そうしてマコトは有志を募り、活動を開始した。
兵士の動きはマコト達を日に日に追い詰めていく。
しかしそれでも、どうにかその隙を衝いて活動を行う事ができた。
その日も、どうにか兵士の目を掻い潜り、比較的警備の薄い倉庫に目星をつけたのである。
ほかと比べても、この倉庫は警備の数が少なかった。
警備を強化しようとしても、人の数に限りがあるという事だろう。
「運び出す。

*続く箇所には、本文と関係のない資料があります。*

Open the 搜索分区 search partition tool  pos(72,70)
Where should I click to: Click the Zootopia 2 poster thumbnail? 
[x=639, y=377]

外に連絡をとって他の兵士を倒すぞ」
マコトの言葉に頷いたハヅキは、手の平から炎を出した。
彼女には炎熱の適正があった。
こちらを見ているであろう仲間達に向けて、炎の灯る手を振って合図をする。
「……おかしい。返事がない」
「何だって?」
ハヅキの声に、マコトは驚いて聞き返す。
その事について深く思考を巡らせる暇もなく、倉庫の正面扉が開かれた。
二人は咄嗟に物陰に身を潜める。
「マ〜コ〜ト〜ちゃん。遊びまぁしょお」
そんな声が、外から倉庫内に向けてかけられる。
マコトにとってそれは、聞き覚えのある声だった。